# Import packages

In [1]:
# import system
from glob import glob
import csv
import os
from random import seed, uniform
from string import ascii_uppercase
import json
import requests, zipfile, io

# import numpy
import numpy as np

In [2]:
def norm(x1,x2):
    dx = x1[0] - x2[0]
    dy = x1[1] - x2[1]
    return (dx**2 + dy**2)**0.5

In [3]:
# for reproducibility
random_state = 912

# Download data from url

In [4]:
response = requests.get('https://www.sintef.no/contentassets/1338af68996841d3922bc8e87adc430c/pdp_100.zip')
print('Download Status:',response.ok)
z = zipfile.ZipFile(io.BytesIO(response.content))
z.extractall('./')

Download Status: True


# Processing all files in the dataset

In [5]:
# list of files in the Li & Lim benchmark
# https://www.sintef.no/projectweb/top/pdptw/li-lim-benchmark/
file_list = sorted(glob('pdp_100/*.txt'))
print(file_list)
print('\nBegin processing {} original datasets.'.format(len(file_list)))

['pdp_100/lc101.txt', 'pdp_100/lc102.txt', 'pdp_100/lc103.txt', 'pdp_100/lc104.txt', 'pdp_100/lc105.txt', 'pdp_100/lc106.txt', 'pdp_100/lc107.txt', 'pdp_100/lc108.txt', 'pdp_100/lc109.txt', 'pdp_100/lc201.txt', 'pdp_100/lc202.txt', 'pdp_100/lc203.txt', 'pdp_100/lc204.txt', 'pdp_100/lc205.txt', 'pdp_100/lc206.txt', 'pdp_100/lc207.txt', 'pdp_100/lc208.txt', 'pdp_100/lr101.txt', 'pdp_100/lr102.txt', 'pdp_100/lr103.txt', 'pdp_100/lr104.txt', 'pdp_100/lr105.txt', 'pdp_100/lr106.txt', 'pdp_100/lr107.txt', 'pdp_100/lr108.txt', 'pdp_100/lr109.txt', 'pdp_100/lr110.txt', 'pdp_100/lr111.txt', 'pdp_100/lr112.txt', 'pdp_100/lr201.txt', 'pdp_100/lr202.txt', 'pdp_100/lr203.txt', 'pdp_100/lr204.txt', 'pdp_100/lr205.txt', 'pdp_100/lr206.txt', 'pdp_100/lr207.txt', 'pdp_100/lr208.txt', 'pdp_100/lr209.txt', 'pdp_100/lr210.txt', 'pdp_100/lr211.txt', 'pdp_100/lrc101.txt', 'pdp_100/lrc102.txt', 'pdp_100/lrc103.txt', 'pdp_100/lrc104.txt', 'pdp_100/lrc105.txt', 'pdp_100/lrc106.txt', 'pdp_100/lrc107.txt', 'pdp_

# Data processing

In [6]:
def write_data(num_of_nodes,time_window):
    # set seed
    seed(random_state)
    np.random.seed(seed=random_state)
    # check the parameters
    assert num_of_nodes % 2 == 0
    assert time_window == True or time_window == False
    
    num_of_customer = int(num_of_nodes / 2)
    double_letter_set = ['{}{}'.format(ascii_uppercase[i],ascii_uppercase[j]) for i in range(26) for j in range(26)]

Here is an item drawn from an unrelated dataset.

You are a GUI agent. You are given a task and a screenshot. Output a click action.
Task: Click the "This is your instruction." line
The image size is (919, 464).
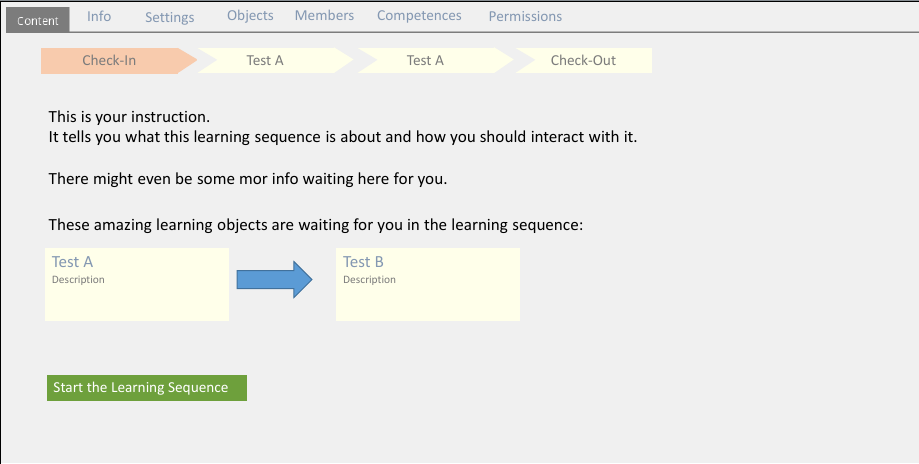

    for n,file_name in enumerate(file_list):
        pickup, delivery = [], []

        ''' get information from the datafile
        '''
        with open(file_name,'r') as f:
            for i,line in enumerate(f):
                # skip the first two lines
                if i == 0: 
                    speed = float(line.replace('\n','').split('\t')[-1])
                    # apprently some files have speed = 0
                    speed = speed if speed != 0 else 1
                if i <= 1: continue
                # read lines until pick-up and dilvery information is collected
                cache = [float(piece) for piece in line.replace('\n','').split('\t')]
                # if delivery
                if cache[-1] == 0 and len(delivery) < num_of_customer:
                    delivery.append(cache)
                elif cache[-2] == 0 and len(pickup) < num_of_customer:
                    pickup.append(cache)
                if len(pickup) == num_of_customer and len(delivery) == num_of_customer:
                    break

        ''' start and end depot, and other depots
        '''
        x_range = [case[1] for case in pickup+delivery]
        y_range = [case[2] for case in pickup+delivery]
        x_min, x_max = min(x_range), max(x_range)
        y_min, y_max = min(y_range), max(y_range)
        start_depot = [(uniform(x_min,x_max),uniform(y_min,y_max)) for _ in range(num_of_customer)]
        end_depot = [(uniform(x_min,x_max),uniform(y_min,y_max)) for _ in range(num_of_customer)]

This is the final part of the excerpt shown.